### Task instructions
Could you retype every record below exactly as it appears?

═══ Input for this task ═══

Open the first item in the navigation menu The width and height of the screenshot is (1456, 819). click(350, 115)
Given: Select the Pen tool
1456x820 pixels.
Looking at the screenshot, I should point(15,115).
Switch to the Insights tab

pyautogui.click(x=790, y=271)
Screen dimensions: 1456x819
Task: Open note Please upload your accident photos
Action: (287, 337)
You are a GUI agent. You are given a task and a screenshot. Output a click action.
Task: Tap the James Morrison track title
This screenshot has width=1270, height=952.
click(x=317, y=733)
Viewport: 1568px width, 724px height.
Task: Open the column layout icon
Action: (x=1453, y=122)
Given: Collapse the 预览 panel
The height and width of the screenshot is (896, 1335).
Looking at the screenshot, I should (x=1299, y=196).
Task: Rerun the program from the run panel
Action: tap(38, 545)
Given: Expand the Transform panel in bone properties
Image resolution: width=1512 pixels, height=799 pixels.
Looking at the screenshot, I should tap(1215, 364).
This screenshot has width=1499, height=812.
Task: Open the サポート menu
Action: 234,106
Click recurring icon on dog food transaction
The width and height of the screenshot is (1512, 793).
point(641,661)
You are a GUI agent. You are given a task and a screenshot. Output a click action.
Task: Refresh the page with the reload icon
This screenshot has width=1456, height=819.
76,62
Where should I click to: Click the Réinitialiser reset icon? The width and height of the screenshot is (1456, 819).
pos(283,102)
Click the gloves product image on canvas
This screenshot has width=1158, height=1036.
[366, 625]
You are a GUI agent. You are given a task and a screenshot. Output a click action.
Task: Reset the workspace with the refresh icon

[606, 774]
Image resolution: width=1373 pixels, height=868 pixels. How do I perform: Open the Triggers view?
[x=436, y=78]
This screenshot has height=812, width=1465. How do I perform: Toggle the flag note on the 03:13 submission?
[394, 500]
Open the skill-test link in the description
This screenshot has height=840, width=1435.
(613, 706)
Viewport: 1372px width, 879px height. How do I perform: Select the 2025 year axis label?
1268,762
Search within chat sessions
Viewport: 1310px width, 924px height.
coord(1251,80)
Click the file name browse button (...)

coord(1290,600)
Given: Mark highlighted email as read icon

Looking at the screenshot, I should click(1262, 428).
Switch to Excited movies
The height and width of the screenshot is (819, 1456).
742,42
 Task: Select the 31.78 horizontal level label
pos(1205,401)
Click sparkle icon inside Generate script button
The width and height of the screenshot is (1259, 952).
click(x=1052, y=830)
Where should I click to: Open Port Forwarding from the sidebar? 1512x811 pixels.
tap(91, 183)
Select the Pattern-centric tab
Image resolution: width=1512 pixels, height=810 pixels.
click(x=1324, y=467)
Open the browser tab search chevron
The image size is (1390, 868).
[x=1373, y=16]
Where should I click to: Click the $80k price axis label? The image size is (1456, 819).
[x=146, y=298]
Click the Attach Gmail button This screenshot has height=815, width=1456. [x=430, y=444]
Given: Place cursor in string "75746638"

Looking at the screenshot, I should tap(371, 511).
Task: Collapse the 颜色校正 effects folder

═══

### Task output
Open the first item in the navigation menu The width and height of the screenshot is (1456, 819). click(350, 115)
Given: Select the Pen tool
1456x820 pixels.
Looking at the screenshot, I should point(15,115).
Switch to the Insights tab

pyautogui.click(x=790, y=271)
Screen dimensions: 1456x819
Task: Open note Please upload your accident photos
Action: (287, 337)
You are a GUI agent. You are given a task and a screenshot. Output a click action.
Task: Tap the James Morrison track title
This screenshot has width=1270, height=952.
click(x=317, y=733)
Viewport: 1568px width, 724px height.
Task: Open the column layout icon
Action: (x=1453, y=122)
Given: Collapse the 预览 panel
The height and width of the screenshot is (896, 1335).
Looking at the screenshot, I should (x=1299, y=196).
Task: Rerun the program from the run panel
Action: tap(38, 545)
Given: Expand the Transform panel in bone properties
Image resolution: width=1512 pixels, height=799 pixels.
Looking at the screenshot, I should tap(1215, 364).
This screenshot has width=1499, height=812.
Task: Open the サポート menu
Action: 234,106
Click recurring icon on dog food transaction
The width and height of the screenshot is (1512, 793).
point(641,661)
You are a GUI agent. You are given a task and a screenshot. Output a click action.
Task: Refresh the page with the reload icon
This screenshot has width=1456, height=819.
76,62
Where should I click to: Click the Réinitialiser reset icon? The width and height of the screenshot is (1456, 819).
pos(283,102)
Click the gloves product image on canvas
This screenshot has width=1158, height=1036.
[366, 625]
You are a GUI agent. You are given a task and a screenshot. Output a click action.
Task: Reset the workspace with the refresh icon

[606, 774]
Image resolution: width=1373 pixels, height=868 pixels. How do I perform: Open the Triggers view?
[x=436, y=78]
This screenshot has height=812, width=1465. How do I perform: Toggle the flag note on the 03:13 submission?
[394, 500]
Open the skill-test link in the description
This screenshot has height=840, width=1435.
(613, 706)
Viewport: 1372px width, 879px height. How do I perform: Select the 2025 year axis label?
1268,762
Search within chat sessions
Viewport: 1310px width, 924px height.
coord(1251,80)
Click the file name browse button (...)

coord(1290,600)
Given: Mark highlighted email as read icon

Looking at the screenshot, I should click(1262, 428).
Switch to Excited movies
The height and width of the screenshot is (819, 1456).
742,42
 Task: Select the 31.78 horizontal level label
pos(1205,401)
Click sparkle icon inside Generate script button
The width and height of the screenshot is (1259, 952).
click(x=1052, y=830)
Where should I click to: Open Port Forwarding from the sidebar? 1512x811 pixels.
tap(91, 183)
Select the Pattern-centric tab
Image resolution: width=1512 pixels, height=810 pixels.
click(x=1324, y=467)
Open the browser tab search chevron
The image size is (1390, 868).
[x=1373, y=16]
Where should I click to: Click the $80k price axis label? The image size is (1456, 819).
[x=146, y=298]
Click the Attach Gmail button This screenshot has height=815, width=1456. [x=430, y=444]
Given: Place cursor in string "75746638"

Looking at the screenshot, I should tap(371, 511).
Task: Collapse the 颜色校正 effects folder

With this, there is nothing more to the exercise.